My rich uncle couldn’t use his Utah Jazz tickets a couple of nights ago. The Jazz were at home playing the Los Angeles Clippers (they won 102-98). I was happy to do my uncle a favor and take his place so the tickets managed to be used. It really sucked. He’s a VIP and pays major bucks for those tickets. The two seats are courtside, on the center line, 2nd row. $400 a seat. A little math (41 home games plus preseason), and you start to realize a pair season tickets in these seats are around $40K. Chump change.
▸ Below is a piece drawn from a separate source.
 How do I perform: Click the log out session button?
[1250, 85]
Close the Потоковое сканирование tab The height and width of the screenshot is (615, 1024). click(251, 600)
Sitting in these VIP seats has some great advantages
1. You can smell the perfume of the cheerleaders and personally note weather each one has in “inney” or an “outey.”
2. You can smell the players’ BO.
2.5. You can try to read what the players’ tattoos say.
3. You can hear the players and coaches swearing at the refs.
4. Munch on free dinner before the game!
5. Free parking.
6. But perhaps the best advantate is the FREE BEER before the game and at half time. This is a major plus. That’s why the courside seats always seem to fill in late in the beginning of the game and at half time: free beer.
I’ve sat in these seats a bunch of times and every time it amazes me the size and beef level of these players. Not only are these players giant and musclebound, they run like deer and can jump insanely high. Golfers are not athletes compared to NBA players, no way.